Airways
- Cover of the 30th Anniversary issue (April 2024)
- Editor-in-Chief: Roberto Leiro
- Managing Editor: Simone Chellini
- Digital Editor: Helwing Villamizar
- Former editors: Enrique Perrella; John Wegg;
- Categories: Commercial aviation
- Frequency: Monthly
- Publisher: Steve Cosgrove
- Founder: John Wegg
- Founded: 1994; 32 years ago
- First issue: April 1, 1994; 32 years ago
- Company: Airways Publishing, LLC.
- Country: United States
- Based in: Dallas, Texas
- Language: English
- Website: www.airwaysmag.com
- ISSN: 1074-4320

= Airways News =

American commercial aviation publication founded in 1994

Airways is an American monthly magazine printed and also published digitally that focuses on commercial aviation. Based in Dallas, Texas, the publication is owned by Steve Cosgrove, with editorial offices in Britain, the United States and the Netherlands.
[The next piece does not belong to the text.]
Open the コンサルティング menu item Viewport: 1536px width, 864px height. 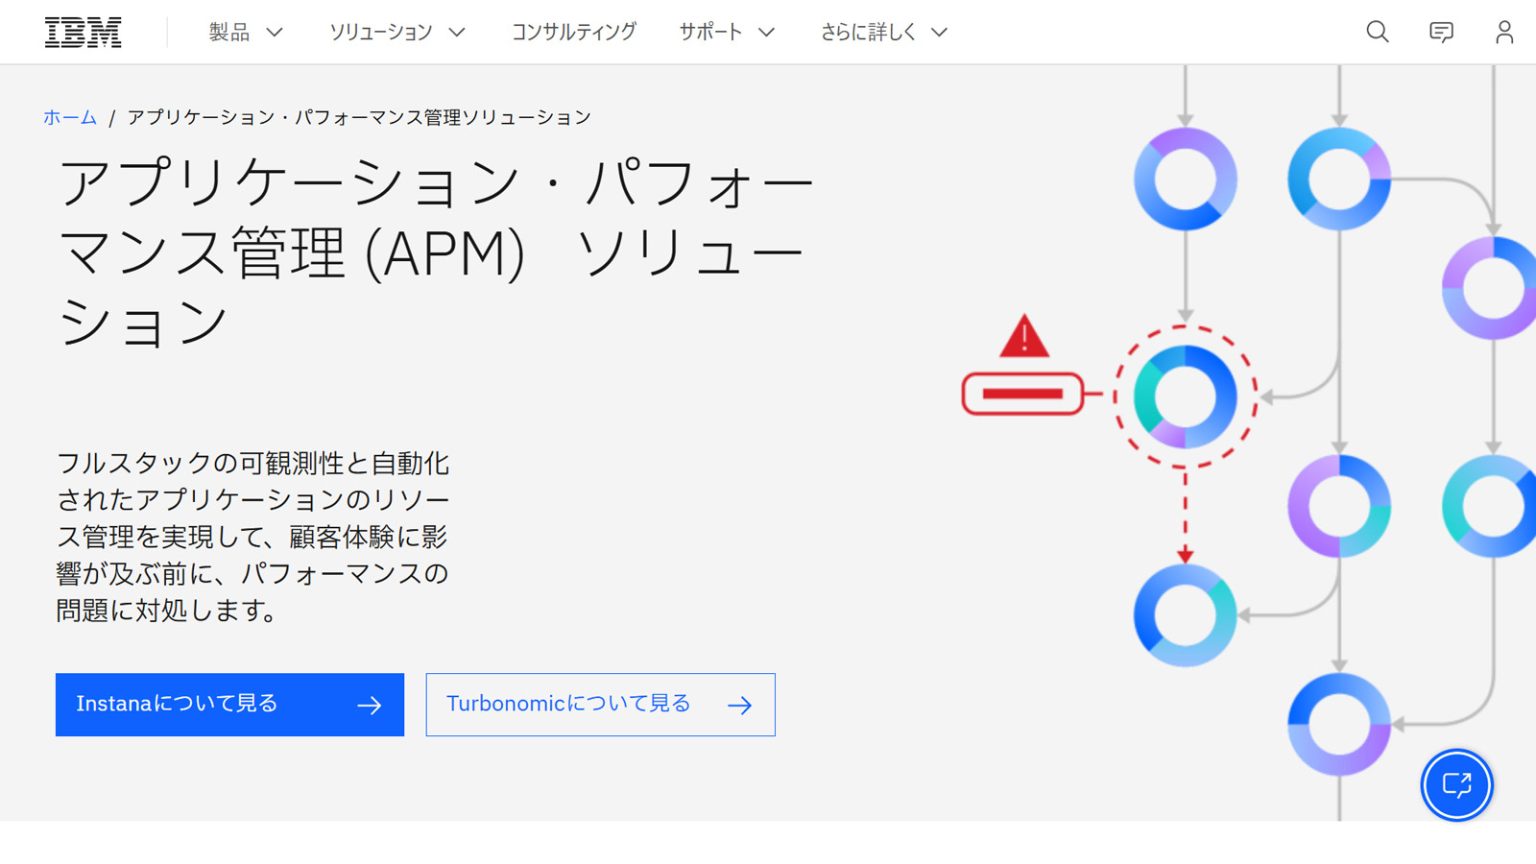pos(574,31)
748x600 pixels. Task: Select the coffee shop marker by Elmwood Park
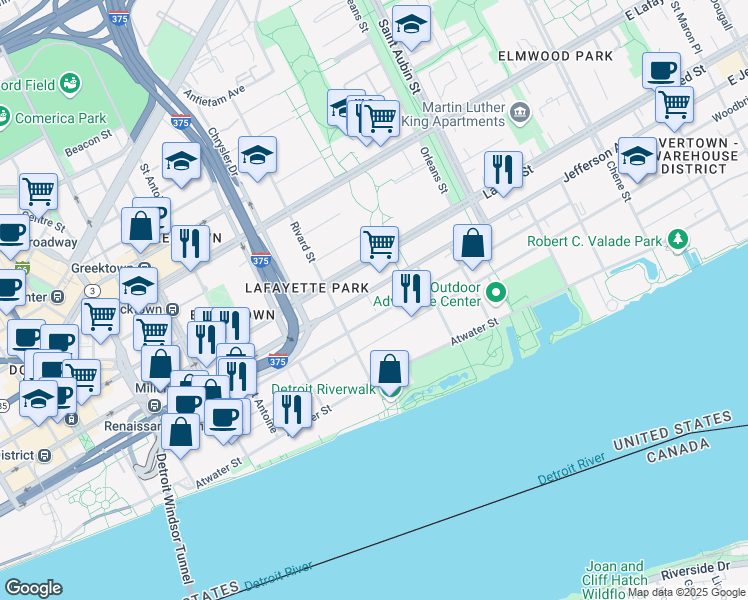click(661, 71)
Established in 1994 by John Wegg and Jon Proctor, Airways is the oldest continuously published commercial aviation magazine in the United States.

The magazine has published more than 320 issues and is distributed through newsstands in North America and 35 nations worldwide, reaching subscribers in more than 60 countries.

==History==
The website was formed as an alliance between Airways Magazine and the former Airchive.com. The rebranded website, launched in September 2014, combines both aviation industry publications' expertise, resources and staffing.

Airchive.com originated in 2003 as a historical photo database before evolving into an aviation news outlet with coverage updated daily. The site's aviation industry coverage and commentary have appeared regularly in Forbes, CNET, Business Insider and USA Today. It was founded by Chris Sloan, an aviation enthusiast and veteran reporter who also serves as president and founder of television production company, 2C Media, which produces TV shows and promos for national cable and broadcast networks.

Airways Magazine, launched in 1994, focuses on the aviation industry's operators, aircraft, technology, manufacturers, airports, destinations, people and airways.